Текст — Лена Лагутина. Иллюстрация — Юлия Стоцкая.

Lena_dom

Что бы со мной ни происходило, и о чем бы я ни думала, всегда в результате оказывается, что я думаю о своей семье. Когда я родилась, мы жили в огромной четырехкомнатной квартире в доме прямо над Волгой – прадедушка Израиль, прабабушка Эсфирь, дедушка Самуил, бабушка Юдифь, мама, папа, мамина младшая сестра Юля (она была меня старше всего на 10 лет и была в детстве моей нянькой), и я.
Когда родился мой брат, хоть я тоже была его на десять лет старше, но нянькой его никогда не была, наоборот, гоняла из своей комнаты и не разрешала трогать мои вещи. Маме это до сих пор обидно, хотя она сказала мне об этом спустя годы только раз, и больше к этой теме не возвращалась никогда. А брату вообще все равно. Он только помнит самые смешные моменты из своего детства, и то, чему я его научила, и какие книжки ему читала. У брата мягкий мамин характер, незлопамятный, чуткий, а у меня – папин.
Но брат родился уже в совсем другом доме, когда и мы с мамой и папой, и тетя, вышедшая замуж — все разъехались по отдельным квартирам, тоже хранящимся в памяти на своих отдельных полочках, но они-то и в сравнение не идут с тем домом над Волгой, где жили вместе четыре поколения моей семьи.
Больше никогда я таких домов не встречала.
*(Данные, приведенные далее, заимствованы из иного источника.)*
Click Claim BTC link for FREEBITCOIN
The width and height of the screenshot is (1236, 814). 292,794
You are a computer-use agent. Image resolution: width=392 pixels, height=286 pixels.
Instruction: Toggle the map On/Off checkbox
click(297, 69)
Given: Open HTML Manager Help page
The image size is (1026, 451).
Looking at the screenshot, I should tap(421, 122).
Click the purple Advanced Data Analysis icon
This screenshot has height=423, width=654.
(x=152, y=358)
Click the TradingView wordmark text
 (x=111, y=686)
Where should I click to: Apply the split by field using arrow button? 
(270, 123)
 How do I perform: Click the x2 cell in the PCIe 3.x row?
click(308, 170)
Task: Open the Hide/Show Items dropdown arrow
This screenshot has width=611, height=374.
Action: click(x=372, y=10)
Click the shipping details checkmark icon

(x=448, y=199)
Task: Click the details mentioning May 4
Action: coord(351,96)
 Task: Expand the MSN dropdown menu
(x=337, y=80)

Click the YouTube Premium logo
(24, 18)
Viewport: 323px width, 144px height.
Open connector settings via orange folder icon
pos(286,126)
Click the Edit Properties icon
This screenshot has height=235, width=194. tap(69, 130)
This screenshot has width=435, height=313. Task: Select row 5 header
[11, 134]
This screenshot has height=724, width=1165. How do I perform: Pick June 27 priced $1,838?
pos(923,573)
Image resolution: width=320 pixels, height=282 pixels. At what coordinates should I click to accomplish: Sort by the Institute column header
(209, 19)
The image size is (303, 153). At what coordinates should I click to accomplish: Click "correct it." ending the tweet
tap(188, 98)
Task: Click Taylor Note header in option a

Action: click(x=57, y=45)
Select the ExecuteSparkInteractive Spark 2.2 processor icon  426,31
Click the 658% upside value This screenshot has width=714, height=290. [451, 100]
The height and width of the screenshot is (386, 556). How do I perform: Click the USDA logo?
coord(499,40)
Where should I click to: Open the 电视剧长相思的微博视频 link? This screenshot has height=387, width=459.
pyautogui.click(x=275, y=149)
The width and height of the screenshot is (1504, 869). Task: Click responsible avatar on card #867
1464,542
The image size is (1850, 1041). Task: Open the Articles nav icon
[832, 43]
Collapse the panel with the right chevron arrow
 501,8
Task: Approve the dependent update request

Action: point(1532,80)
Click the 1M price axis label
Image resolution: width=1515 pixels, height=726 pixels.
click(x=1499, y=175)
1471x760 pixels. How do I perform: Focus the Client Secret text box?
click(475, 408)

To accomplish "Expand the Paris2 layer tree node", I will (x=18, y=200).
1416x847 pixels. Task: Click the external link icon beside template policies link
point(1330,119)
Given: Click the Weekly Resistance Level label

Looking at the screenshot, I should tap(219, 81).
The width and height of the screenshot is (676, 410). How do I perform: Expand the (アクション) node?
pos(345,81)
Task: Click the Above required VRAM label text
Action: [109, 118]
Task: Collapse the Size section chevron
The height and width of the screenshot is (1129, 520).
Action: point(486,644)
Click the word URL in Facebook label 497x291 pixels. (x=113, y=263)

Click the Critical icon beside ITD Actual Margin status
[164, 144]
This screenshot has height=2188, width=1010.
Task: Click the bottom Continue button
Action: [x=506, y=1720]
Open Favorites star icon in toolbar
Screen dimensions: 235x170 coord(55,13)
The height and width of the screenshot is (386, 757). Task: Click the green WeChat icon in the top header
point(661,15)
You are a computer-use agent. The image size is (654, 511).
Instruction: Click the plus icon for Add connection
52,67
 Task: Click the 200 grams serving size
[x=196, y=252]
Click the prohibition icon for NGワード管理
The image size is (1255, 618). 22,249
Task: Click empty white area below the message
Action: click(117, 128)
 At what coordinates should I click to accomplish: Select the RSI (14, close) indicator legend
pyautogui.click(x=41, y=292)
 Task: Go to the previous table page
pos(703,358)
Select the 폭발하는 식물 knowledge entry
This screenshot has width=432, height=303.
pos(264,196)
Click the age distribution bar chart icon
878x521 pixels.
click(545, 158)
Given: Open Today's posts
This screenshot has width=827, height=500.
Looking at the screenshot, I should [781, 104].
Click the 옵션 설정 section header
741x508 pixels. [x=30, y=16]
Во-первых, все три его подъезда были соединены по самому верхнему, шестому этажу, одним длинным коридором, вдоль которого тоже располагались квартиры.
Во-вторых, внизу в доме был подвал, где у каждой квартиры был свой чулан. Чтобы спуститься в подвал, нужно было взять ключ от его двери в домоуправлении. Лифтом просто так на этот подвальный этаж тоже было не попасть – там была решетка, которую можно было открыть только специальным ключом от домоуправа, но всю жизнь мне снится, будто по ошибке я нажимаю не на ту кнопку и вдруг вижу, как кабина проплывает вниз мимо уровня первого этажа и погружается в темноту подземелья, с запахом сырости и странными звуками, существующими только там. От этого воспоминания у меня и сейчас холодеет сердце, но всякий ужас так притягивает, что я всегда, когда дед раз в несколько месяцев собирался в подвал, обязательно просилась с ним, а потом жалась к деду и его фонарику и высоко поднимала ноги, чтобы ненароком не наступить на живое на земляном полу – а пол даже с высоты моего малого тогда роста скрывался в темноте, недоступной для дедушкиного фонарика. Только не отстать, только касаться все время пальцами впереди идущих брюк, каждое мгновенье оглядываясь на смыкающуюся позади шевелящуюся тьму.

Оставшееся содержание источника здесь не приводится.